Un amigo me ha dicho que comparte siempre, en grupos y redes sociales, mis historias periodísticas sobre la provincia Pedernales, en especial las referidas al Proyecto de Desarrollo Turístico, pero ha notado una indiferencia rara de personas a quienes les suponía actitud para compartir, analizar y recomendar los contenidos.

La curiosidad -me ha comentado él- le motivó a preguntarle sobre la razón de su silencio. Y esa persona, rauda, le respondió: -Mira, es que Tony se la está buscando ahí, es “comesolo”, y tiene que “boronear” para, entonces, uno ayudarle.

Ninguna sorpresa me causó tal opinión. Hasta supuestos amigos lo han hecho, inducidos por su conveniencia coyuntural.

Y no es ni será la única persona que se exprese así, aunque no conozco el despacho del ministro de Turismo David Collado. Ni de los anteriores (Francisco Javier García, Felucho Jiménez, Rafael Suberví Bonilla).

Tampoco las oficinas del director general de Alianzas Público-Privadas, Sigmund Freund. Mucho menos del presidente Luis Abinader. Ni de los presidentes Danilo Medina, Leonel Fernández, Hipólito Mejía, Joaquín Balaguer…

Durante mi vida profesional, que ronda las cuatro décadas, requetemenos he tenido relación económica con autoridades (gobernadora, senador, diputada, diputado, alcaldes, directores de juntas municipales. Ni con empresarios, ni con nadie.

El periodismo dominicano sufre una grave crisis, aceptada en conversaciones privadas, pero con nulos o escasos abordajes en escenarios mediáticos, gremiales y académicos, pese a su impacto en las mentes de la sociedad y en la consolidación de la democracia.

Resultado de una trama de funcionarios, empresarios, políticos y otros que, para vivir, necesitan visibilización, o sacrificar mediáticamente a desafectos, tal oficio ha padecido un progresivo desdibujamiento que va desde la cualquierización hasta la generalización de la idea de que todo el mundo vende noticias al mejor postor, como cualquier mercancía, y que todos los periodistas son vulgares pedilones y corruptos patológicos.

Entendible, entonces, que, de sopetón, pretendan meterme en el montón.

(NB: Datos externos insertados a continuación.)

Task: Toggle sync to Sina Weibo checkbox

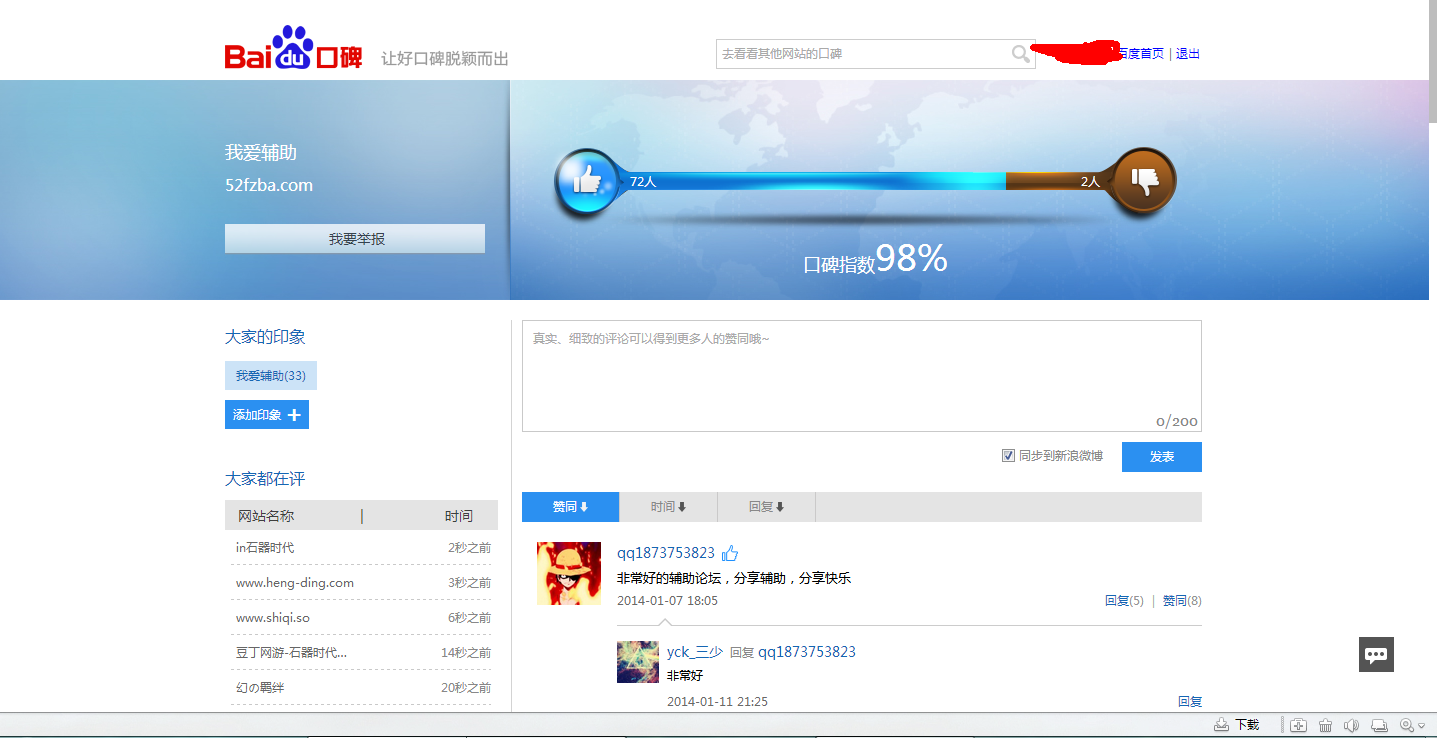Action: 1008,456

La mezcla de mansos con cimarrones en nuestro mundillo no es fortuita. Es intencional. La generalización es una vieja estrategia de comunicación para descalificar personas, sobre todo cuando se trata de corrupción. El corrupto siempre apuesta a fijar la percepción de que el otro es igual que él.

Ese no es, sin embargo, el gran problema.

En realidad, se trata de una situación de alto impacto social que, no obstante, se deja escurrir debajo de la mesa. Y es el retorcimiento del periodismo hasta igualarlo a un mercado persa que, de entrada, conlleva la sustracción del derecho de la gente a recibir información veraz para adoptar decisiones oportunas y de calidad en su cotidianeidad. Un real crimen que se normaliza ante el silencio y el retiro de periodistas y otros profesionales aptos para salir al frente y contribuir a controlar tal cáncer en proceso.

El periodismo responsable, ético, es vital para el sostenimiento armónico de la sociedad, hoy más que nunca.

La creciente compra-venta de declaracionismo y mentiras mediatizadas a cambio de dádivas constituye un combustible ideal para la desestabilización social, que poco necesita para estallar. Las carencias socioeconómicas, el tráfico y consumo y drogas y el crimen global hierven en la caldera.

Así, quienes ceden a las tentaciones y buscan fortuna personal con base en el sacrificio de la sociedad, no son humanos, sino bestias, como los corruptores estatales y privados que les alimentan con dinero y bienes, para luego, tras el telón, burlarse de sus corrompidos.